Set task:
Retype the lines in the records between the line holding "Given: Click the speaker sound preview icon" and the line holding "pos(492,485)", inclusive.

Supplied material:
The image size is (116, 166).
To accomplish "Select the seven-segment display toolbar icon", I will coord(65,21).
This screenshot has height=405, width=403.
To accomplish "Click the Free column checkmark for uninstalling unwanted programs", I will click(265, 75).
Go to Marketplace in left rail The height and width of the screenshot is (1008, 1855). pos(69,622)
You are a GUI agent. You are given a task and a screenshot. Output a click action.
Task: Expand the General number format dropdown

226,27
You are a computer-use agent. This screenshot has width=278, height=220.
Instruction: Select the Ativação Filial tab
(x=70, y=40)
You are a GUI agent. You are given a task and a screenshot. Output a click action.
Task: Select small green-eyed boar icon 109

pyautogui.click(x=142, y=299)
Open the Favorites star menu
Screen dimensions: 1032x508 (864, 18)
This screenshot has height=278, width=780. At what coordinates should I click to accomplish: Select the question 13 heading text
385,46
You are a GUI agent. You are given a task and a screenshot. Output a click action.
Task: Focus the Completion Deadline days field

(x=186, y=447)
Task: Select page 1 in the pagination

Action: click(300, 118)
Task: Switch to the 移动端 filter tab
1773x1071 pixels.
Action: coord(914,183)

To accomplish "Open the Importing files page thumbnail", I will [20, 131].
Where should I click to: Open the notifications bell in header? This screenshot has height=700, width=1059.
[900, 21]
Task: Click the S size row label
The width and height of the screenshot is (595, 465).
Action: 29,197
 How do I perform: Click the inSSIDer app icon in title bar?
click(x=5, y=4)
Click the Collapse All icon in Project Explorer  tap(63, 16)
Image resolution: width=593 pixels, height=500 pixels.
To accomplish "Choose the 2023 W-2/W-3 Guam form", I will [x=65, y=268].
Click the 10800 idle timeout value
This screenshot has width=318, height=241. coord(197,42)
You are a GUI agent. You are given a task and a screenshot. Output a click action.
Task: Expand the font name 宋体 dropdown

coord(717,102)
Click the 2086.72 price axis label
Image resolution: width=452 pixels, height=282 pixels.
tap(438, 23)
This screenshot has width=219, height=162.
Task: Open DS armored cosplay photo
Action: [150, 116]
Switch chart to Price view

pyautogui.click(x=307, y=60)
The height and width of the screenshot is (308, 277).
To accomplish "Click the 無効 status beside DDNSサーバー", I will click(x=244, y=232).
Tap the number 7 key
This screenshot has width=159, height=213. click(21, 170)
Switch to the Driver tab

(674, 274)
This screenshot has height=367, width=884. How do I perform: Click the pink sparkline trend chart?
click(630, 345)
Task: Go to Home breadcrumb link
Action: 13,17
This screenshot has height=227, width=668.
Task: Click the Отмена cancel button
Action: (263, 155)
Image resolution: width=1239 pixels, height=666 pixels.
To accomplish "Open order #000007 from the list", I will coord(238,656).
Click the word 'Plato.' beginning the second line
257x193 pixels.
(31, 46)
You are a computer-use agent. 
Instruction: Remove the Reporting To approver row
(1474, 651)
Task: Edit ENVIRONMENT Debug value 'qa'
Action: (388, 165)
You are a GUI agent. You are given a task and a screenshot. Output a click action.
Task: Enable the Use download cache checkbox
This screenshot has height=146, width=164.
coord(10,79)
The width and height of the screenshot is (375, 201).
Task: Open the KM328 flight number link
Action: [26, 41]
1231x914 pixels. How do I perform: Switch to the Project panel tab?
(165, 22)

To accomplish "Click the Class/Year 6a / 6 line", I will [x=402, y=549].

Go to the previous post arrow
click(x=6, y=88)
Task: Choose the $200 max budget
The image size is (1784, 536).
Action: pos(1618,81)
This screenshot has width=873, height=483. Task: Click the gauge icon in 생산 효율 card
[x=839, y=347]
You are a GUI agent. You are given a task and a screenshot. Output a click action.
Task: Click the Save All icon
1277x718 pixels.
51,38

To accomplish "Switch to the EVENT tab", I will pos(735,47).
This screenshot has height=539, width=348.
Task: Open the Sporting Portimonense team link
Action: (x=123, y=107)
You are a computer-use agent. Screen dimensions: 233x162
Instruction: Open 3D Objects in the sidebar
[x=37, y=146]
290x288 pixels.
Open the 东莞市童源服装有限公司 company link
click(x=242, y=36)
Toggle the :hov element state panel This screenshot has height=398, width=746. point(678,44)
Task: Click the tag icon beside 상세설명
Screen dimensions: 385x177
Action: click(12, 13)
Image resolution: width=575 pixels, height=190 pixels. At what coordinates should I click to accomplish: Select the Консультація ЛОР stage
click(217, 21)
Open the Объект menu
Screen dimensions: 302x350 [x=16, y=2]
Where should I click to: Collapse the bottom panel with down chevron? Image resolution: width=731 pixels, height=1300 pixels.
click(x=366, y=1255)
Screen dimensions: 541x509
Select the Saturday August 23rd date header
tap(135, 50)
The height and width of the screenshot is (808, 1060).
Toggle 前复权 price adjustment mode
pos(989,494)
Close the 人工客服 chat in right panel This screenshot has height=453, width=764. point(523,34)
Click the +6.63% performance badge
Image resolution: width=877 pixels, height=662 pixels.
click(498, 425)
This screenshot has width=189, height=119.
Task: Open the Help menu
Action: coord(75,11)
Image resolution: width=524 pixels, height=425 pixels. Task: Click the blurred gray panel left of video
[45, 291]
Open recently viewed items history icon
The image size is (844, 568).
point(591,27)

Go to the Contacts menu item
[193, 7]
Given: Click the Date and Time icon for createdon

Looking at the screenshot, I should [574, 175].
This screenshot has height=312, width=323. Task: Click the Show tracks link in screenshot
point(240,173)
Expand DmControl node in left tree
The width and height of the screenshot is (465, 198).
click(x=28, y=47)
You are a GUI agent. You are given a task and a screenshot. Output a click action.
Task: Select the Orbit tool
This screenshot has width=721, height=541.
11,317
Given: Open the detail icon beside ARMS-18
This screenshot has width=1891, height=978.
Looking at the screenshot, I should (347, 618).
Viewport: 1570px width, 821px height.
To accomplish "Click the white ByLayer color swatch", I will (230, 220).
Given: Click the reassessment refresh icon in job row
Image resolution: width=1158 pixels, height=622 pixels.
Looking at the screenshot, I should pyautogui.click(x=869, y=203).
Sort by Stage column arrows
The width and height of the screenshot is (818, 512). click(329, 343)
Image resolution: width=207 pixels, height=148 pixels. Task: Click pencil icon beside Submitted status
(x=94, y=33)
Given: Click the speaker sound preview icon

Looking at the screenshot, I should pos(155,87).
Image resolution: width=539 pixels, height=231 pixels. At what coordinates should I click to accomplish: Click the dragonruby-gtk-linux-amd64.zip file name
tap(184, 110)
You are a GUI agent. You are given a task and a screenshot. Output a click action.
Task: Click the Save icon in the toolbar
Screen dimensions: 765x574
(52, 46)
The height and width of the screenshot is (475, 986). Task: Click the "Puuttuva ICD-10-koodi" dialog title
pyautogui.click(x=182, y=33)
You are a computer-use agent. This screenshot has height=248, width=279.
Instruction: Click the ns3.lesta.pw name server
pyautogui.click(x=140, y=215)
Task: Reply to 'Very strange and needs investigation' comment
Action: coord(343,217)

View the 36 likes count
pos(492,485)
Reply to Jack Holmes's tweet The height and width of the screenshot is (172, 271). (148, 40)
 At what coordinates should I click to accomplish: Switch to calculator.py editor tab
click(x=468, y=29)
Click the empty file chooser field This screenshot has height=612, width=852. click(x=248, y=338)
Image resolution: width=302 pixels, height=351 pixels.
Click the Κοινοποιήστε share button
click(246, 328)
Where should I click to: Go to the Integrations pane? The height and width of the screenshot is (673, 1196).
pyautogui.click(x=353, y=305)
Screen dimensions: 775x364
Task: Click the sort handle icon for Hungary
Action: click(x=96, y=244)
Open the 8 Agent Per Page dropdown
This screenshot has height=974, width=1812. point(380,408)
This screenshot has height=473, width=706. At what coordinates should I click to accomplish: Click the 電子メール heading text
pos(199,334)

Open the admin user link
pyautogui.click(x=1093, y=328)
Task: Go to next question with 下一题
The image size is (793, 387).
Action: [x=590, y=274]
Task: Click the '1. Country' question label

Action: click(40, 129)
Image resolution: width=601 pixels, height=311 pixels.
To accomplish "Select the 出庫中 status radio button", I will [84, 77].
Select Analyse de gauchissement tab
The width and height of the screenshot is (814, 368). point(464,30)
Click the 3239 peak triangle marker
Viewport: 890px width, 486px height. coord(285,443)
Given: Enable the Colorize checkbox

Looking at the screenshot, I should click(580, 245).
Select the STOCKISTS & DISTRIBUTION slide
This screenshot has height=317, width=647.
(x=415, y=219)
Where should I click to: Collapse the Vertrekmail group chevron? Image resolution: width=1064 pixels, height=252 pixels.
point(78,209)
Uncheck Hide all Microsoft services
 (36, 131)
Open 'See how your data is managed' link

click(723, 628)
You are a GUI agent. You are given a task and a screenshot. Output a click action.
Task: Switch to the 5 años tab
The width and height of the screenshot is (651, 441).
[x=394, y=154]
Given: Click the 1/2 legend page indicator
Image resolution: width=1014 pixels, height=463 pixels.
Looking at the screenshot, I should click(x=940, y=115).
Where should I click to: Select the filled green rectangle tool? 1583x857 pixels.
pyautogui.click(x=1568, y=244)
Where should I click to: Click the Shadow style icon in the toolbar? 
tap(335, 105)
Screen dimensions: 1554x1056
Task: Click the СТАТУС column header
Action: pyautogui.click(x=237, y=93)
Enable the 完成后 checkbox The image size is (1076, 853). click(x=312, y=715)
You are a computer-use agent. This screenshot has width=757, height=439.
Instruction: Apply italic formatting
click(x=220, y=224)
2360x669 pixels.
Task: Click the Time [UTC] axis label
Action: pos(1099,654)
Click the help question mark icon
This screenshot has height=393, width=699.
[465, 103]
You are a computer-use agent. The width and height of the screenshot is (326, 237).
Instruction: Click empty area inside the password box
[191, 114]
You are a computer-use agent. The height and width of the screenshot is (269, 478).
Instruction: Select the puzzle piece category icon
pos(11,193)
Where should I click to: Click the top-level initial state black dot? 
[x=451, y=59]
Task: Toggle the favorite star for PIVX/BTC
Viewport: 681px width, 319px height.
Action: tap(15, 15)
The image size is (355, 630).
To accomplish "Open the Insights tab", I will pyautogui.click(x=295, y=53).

Result of this exercise:
Given: Click the speaker sound preview icon

Looking at the screenshot, I should pos(155,87).
Image resolution: width=539 pixels, height=231 pixels. At what coordinates should I click to accomplish: Click the dragonruby-gtk-linux-amd64.zip file name
tap(184, 110)
You are a GUI agent. You are given a task and a screenshot. Output a click action.
Task: Click the Save icon in the toolbar
Screen dimensions: 765x574
(52, 46)
The height and width of the screenshot is (475, 986). Task: Click the "Puuttuva ICD-10-koodi" dialog title
pyautogui.click(x=182, y=33)
You are a computer-use agent. This screenshot has height=248, width=279.
Instruction: Click the ns3.lesta.pw name server
pyautogui.click(x=140, y=215)
Task: Reply to 'Very strange and needs investigation' comment
Action: coord(343,217)

View the 36 likes count
pos(492,485)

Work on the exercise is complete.